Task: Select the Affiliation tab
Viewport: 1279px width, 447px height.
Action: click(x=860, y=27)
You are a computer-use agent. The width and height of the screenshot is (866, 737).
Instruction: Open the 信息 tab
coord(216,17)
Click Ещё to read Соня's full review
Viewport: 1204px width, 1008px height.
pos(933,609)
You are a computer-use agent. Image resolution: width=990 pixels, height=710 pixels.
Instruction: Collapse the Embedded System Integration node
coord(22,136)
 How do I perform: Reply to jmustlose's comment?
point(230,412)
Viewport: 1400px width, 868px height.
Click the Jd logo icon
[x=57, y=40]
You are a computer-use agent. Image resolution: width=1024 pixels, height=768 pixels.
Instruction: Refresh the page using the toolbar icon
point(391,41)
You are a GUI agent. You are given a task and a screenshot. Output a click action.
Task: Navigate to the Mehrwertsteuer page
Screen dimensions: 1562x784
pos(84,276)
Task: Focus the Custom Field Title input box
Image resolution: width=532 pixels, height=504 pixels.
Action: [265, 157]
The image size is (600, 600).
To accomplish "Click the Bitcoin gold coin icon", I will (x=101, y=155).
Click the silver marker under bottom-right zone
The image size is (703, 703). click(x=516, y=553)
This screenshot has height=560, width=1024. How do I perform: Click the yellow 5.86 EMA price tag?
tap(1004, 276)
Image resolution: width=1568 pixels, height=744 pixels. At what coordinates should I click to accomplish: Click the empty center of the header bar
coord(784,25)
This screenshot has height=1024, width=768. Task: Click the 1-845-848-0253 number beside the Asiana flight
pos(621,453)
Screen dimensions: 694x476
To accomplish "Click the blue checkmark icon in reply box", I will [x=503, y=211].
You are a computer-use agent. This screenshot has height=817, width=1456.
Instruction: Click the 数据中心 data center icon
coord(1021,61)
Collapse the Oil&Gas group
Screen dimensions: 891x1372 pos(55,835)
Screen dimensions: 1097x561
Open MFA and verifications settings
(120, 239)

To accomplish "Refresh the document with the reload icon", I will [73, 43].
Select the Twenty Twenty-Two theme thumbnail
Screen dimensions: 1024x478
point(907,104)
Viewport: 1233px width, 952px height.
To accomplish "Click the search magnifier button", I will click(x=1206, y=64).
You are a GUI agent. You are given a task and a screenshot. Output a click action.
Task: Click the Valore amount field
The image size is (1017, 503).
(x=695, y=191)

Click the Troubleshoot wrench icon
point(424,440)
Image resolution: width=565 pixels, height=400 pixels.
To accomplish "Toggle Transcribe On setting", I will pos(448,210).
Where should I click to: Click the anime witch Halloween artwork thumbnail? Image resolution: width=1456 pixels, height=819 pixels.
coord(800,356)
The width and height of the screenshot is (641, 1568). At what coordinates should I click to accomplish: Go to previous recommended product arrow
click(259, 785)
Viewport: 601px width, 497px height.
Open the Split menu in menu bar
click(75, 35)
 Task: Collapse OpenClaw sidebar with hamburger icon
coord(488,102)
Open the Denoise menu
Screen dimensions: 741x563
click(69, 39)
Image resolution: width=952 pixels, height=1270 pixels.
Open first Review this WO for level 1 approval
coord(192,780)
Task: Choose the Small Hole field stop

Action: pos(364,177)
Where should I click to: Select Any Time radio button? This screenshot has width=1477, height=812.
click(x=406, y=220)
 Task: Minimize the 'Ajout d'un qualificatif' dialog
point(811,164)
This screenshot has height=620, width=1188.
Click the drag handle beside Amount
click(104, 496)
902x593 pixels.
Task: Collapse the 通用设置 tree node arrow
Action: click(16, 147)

# # #

To do:
Please edit the data above by replacing every "Viewport" with "Display area" and leaving everything else unchanged.

Result of this exercise:
Task: Select the Affiliation tab
Display area: 1279px width, 447px height.
Action: click(x=860, y=27)
You are a computer-use agent. The width and height of the screenshot is (866, 737).
Instruction: Open the 信息 tab
coord(216,17)
Click Ещё to read Соня's full review
Display area: 1204px width, 1008px height.
pos(933,609)
You are a computer-use agent. Image resolution: width=990 pixels, height=710 pixels.
Instruction: Collapse the Embedded System Integration node
coord(22,136)
 How do I perform: Reply to jmustlose's comment?
point(230,412)
Display area: 1400px width, 868px height.
Click the Jd logo icon
[x=57, y=40]
You are a computer-use agent. Image resolution: width=1024 pixels, height=768 pixels.
Instruction: Refresh the page using the toolbar icon
point(391,41)
You are a GUI agent. You are given a task and a screenshot. Output a click action.
Task: Navigate to the Mehrwertsteuer page
Screen dimensions: 1562x784
pos(84,276)
Task: Focus the Custom Field Title input box
Image resolution: width=532 pixels, height=504 pixels.
Action: [265, 157]
The image size is (600, 600).
To accomplish "Click the Bitcoin gold coin icon", I will (x=101, y=155).
Click the silver marker under bottom-right zone
The image size is (703, 703). click(x=516, y=553)
This screenshot has height=560, width=1024. How do I perform: Click the yellow 5.86 EMA price tag?
tap(1004, 276)
Image resolution: width=1568 pixels, height=744 pixels. At what coordinates should I click to accomplish: Click the empty center of the header bar
coord(784,25)
This screenshot has height=1024, width=768. Task: Click the 1-845-848-0253 number beside the Asiana flight
pos(621,453)
Screen dimensions: 694x476
To accomplish "Click the blue checkmark icon in reply box", I will [x=503, y=211].
You are a computer-use agent. This screenshot has height=817, width=1456.
Instruction: Click the 数据中心 data center icon
coord(1021,61)
Collapse the Oil&Gas group
Screen dimensions: 891x1372 pos(55,835)
Screen dimensions: 1097x561
Open MFA and verifications settings
(120, 239)

To accomplish "Refresh the document with the reload icon", I will [73, 43].
Select the Twenty Twenty-Two theme thumbnail
Screen dimensions: 1024x478
point(907,104)
Display area: 1233px width, 952px height.
To accomplish "Click the search magnifier button", I will click(x=1206, y=64).
You are a GUI agent. You are given a task and a screenshot. Output a click action.
Task: Click the Valore amount field
The image size is (1017, 503).
(x=695, y=191)

Click the Troubleshoot wrench icon
point(424,440)
Image resolution: width=565 pixels, height=400 pixels.
To accomplish "Toggle Transcribe On setting", I will pos(448,210).
Where should I click to: Click the anime witch Halloween artwork thumbnail? Image resolution: width=1456 pixels, height=819 pixels.
coord(800,356)
The width and height of the screenshot is (641, 1568). At what coordinates should I click to accomplish: Go to previous recommended product arrow
click(259, 785)
Display area: 601px width, 497px height.
Open the Split menu in menu bar
click(75, 35)
 Task: Collapse OpenClaw sidebar with hamburger icon
coord(488,102)
Open the Denoise menu
Screen dimensions: 741x563
click(69, 39)
Image resolution: width=952 pixels, height=1270 pixels.
Open first Review this WO for level 1 approval
coord(192,780)
Task: Choose the Small Hole field stop

Action: pos(364,177)
Where should I click to: Select Any Time radio button? This screenshot has width=1477, height=812.
click(x=406, y=220)
 Task: Minimize the 'Ajout d'un qualificatif' dialog
point(811,164)
This screenshot has height=620, width=1188.
Click the drag handle beside Amount
click(104, 496)
902x593 pixels.
Task: Collapse the 通用设置 tree node arrow
Action: click(16, 147)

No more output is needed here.